Als ich ins Büro zurück kam, hatte Neil sich gerade eine weitere Tasse Kaffee eingeschenkt und ich sah ihn grimmig an. „Willst du mich aus meinem Job drängen?“
„Hmm?“ Er blickte kurz auf die Tasse in seiner Hand. „Sei nicht albern. Wenn ich sowieso schon stehe, kann ich mir gelegentlich auch selbst eine Tasse holen. Was hälst du von ihr?“
Ich nickte, entschlossen eine Antwort zu geben, die nicht zu sehr in eine Richtung drängte. Immerhin musste ja nicht ich mit ihr arbeiten, zumindest nicht für lange. Und während ich meine Aufgaben bei Gabriella sehr gut gekannt hatte, hatte ich noch immer keine Ahnung, wie ich die passende Assistentin für Neil sein konnte. Aber als ich meinen Mund öffnete, sprudelte ich hervor: „Du musst sie einstellen.“
Er sah überrascht aus. „Du mochtest sie?“
„Du nicht?“ War er verrückt? Sie war wundervoll. „Ich denke, sie ist wirklich die Richtige für den Job. Sie wird zu den Leuten hier passen, obwohl sie nicht so verkrampft ist wie die Kollegen. Und sie hat Erfahrung.“
„Du legst dich ja sehr für sie ins Zeug.“ sagte Neil mit einem Lächeln. „Bedeutet das, dass du die Stelle in der Beauty- Redaktion annimmst?“
„Ich...“ Ich runzelte die Stirn. Noch hatte ich ihm keine Antwort gegeben, aber er suchte schon einen Ersatz für mich? Aber er hatte ja sowieso vorgehabt, mich zu ersetzen.
„War das alles, um mich zu einer Entscheidung zu drängen?“
„Nein, war es nicht. Ich schwöre.“ Er ging zu seinem Büro und ich folgte ihm. „Du sagtest, du wolltest nicht meine Assistentin sein und ich stimmte zu, es wäre unangebracht. Warum, hast du dich entschieden?“
Ich lehnte mich gegen den Türrahmen und verschränkte meine Arme. „Ja, ich nehme die Stelle an.“
„Gut.“ Er entriegelte die Sperre des iPads und hob es hoch. „Die Antwort zu dieser Bitte ist übrigens nein. Und zieh auch den Slip aus, den du gerade trägst.“
Oh mein Gott! Konnte ich das tun? Ich sah über meine Schulter, durch die Glaswand der äußeren Büros. Dahinter, in der Lobby, telefonierte Invanka mit ihrem Headset und die Aufzugtüren hatten sich gerade geöffnet.
„Nicht hier.“ sagte er, seine Mundwinkel zuckten, als er versuchte, ein Grinsen zu unterdrücken. „Setz dich an deinen Schreibtisch und tu es. Ich werde dir den Slip nicht wegnehmen. Ich fange keine verrückte Sammlung damit an.

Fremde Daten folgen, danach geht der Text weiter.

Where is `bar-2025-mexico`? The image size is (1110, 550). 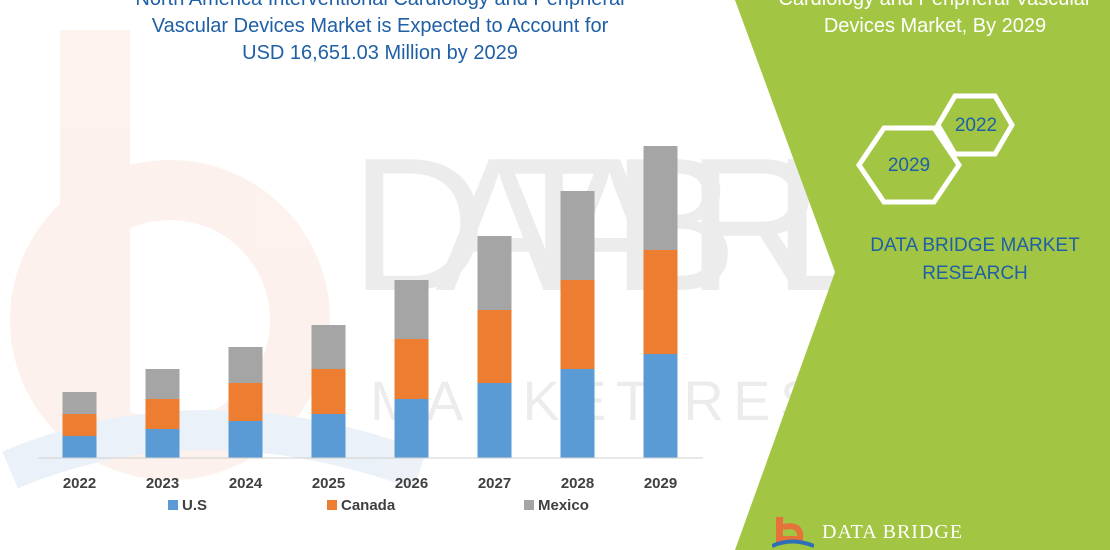 bar-2025-mexico is located at coordinates (328, 347).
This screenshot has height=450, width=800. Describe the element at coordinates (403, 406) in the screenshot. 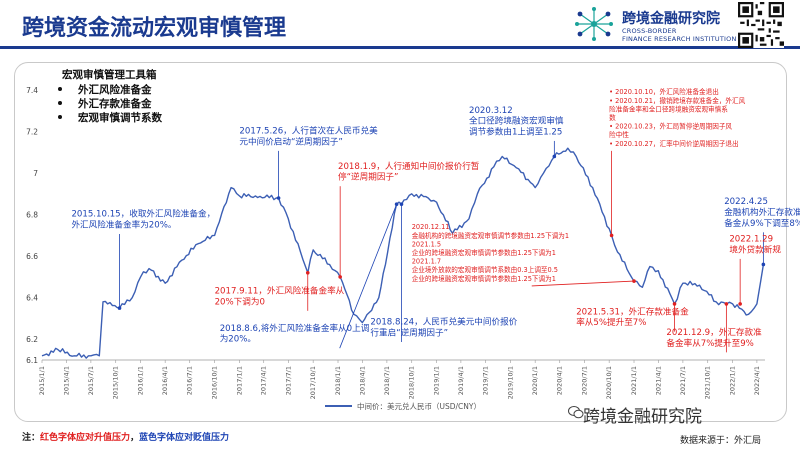

I see `chart-legend: 中间价：美元兑人民币（USD/CNY）` at that location.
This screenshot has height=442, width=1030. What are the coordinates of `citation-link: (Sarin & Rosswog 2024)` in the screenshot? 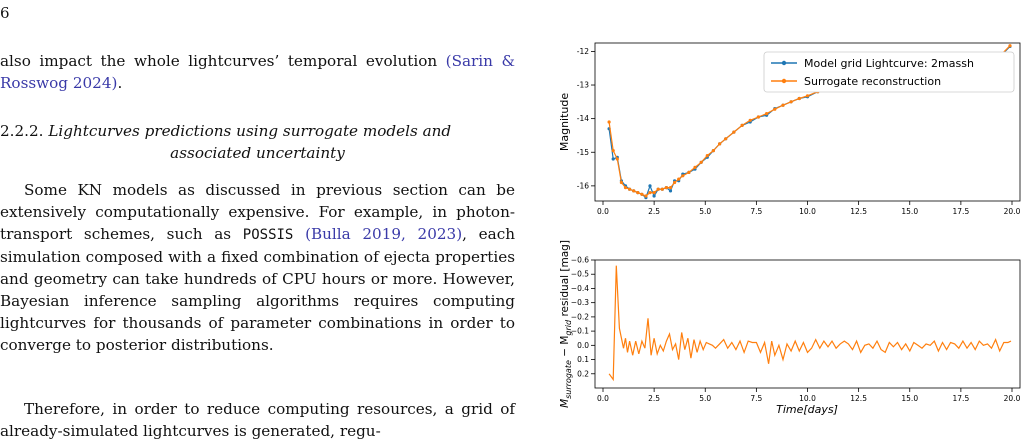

Ich mag nur den Gedanken daran.“
„Und woher willst du wissen, ob ich es wirklich getan habe?“ Meine Zungenspitze schoss hervor, um meine Oberlippe zu berühren als ich ihn anlächelte.
„Du kannst dir nie sicher sein, Sophie. Vielleicht werde ich es überprüfen.“
Die äussere Bürotür öffnete sich, Rudy trat ein und nahm direkten Kurs auf Neils Büro. Neil wies auf den Stuhl vor seinem Schreibtisch und begrüßte ihn mit: „Hast du heute morgen von Carol gehört?“
„Habe ich und es sind keine guten Nachrichten. Sie wollen in der Februarausgabe ihre zweiseitige Werbung auf eine einseitige Werbung reduzieren und was die Märzausgabe betrifft, werden sie sich noch mal melden.“
Neil sah mich mit hochgezogener Augenbraue an. „Sie haben noch ein Projekt zu erledigen, nicht wahr?“
„Ja, Sir.“ zwitscherte ich und ging, um seiner Anordnung Folge zu leisten.

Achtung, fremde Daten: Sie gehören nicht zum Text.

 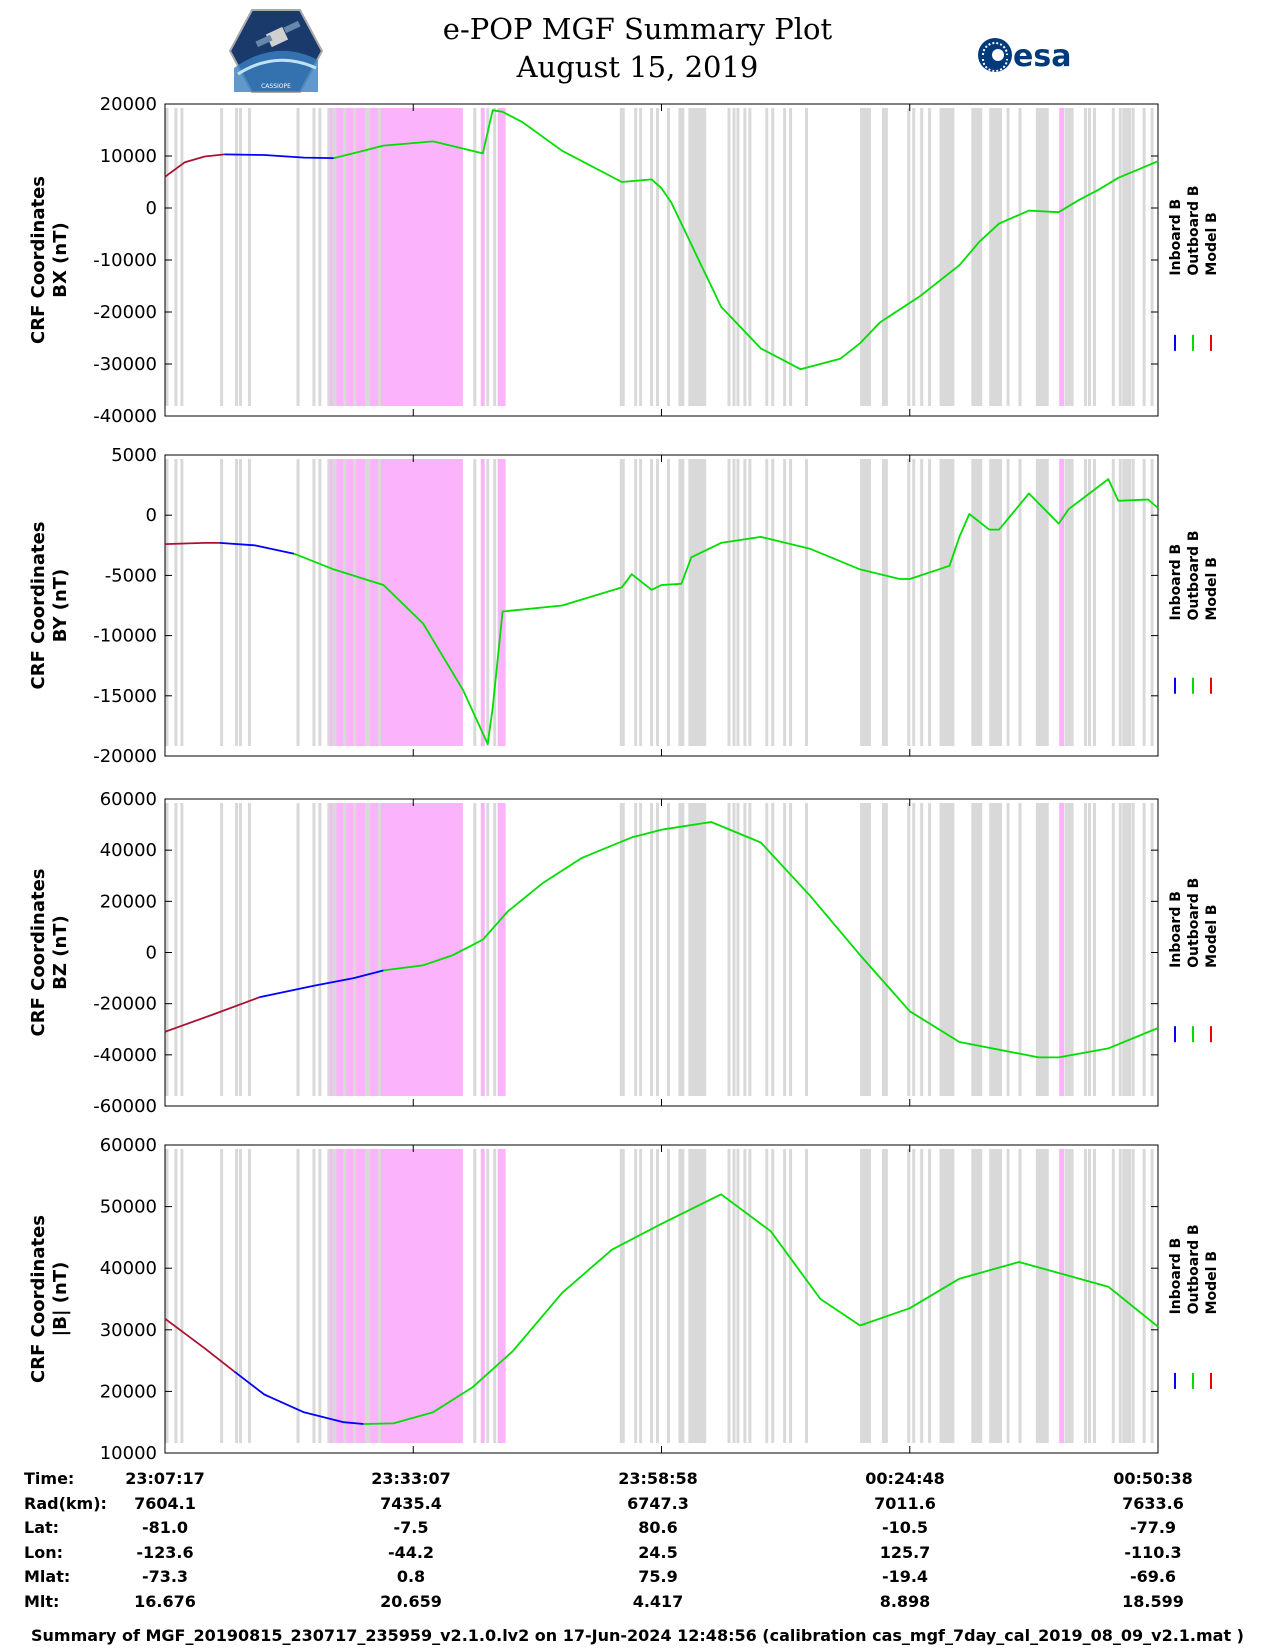 What do you see at coordinates (125, 416) in the screenshot?
I see `y-tick-label-6: -40000` at bounding box center [125, 416].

Neil hatte recht. Ich konnte auf keinen Fall seine Assistentin bleiben. Wir würden keine Arbeit zustande bringen.


*** Der Ausdruck "add insult to injury" kann mit "dem Ganzen die Krone aufsetzen" übersetzt werden. Allerdings habe ich hier wörtlich übersetzt, da sonst der Wortwitz, der dadurch im nächsten Satz entsteht, nicht zum tragen gekommen wäre.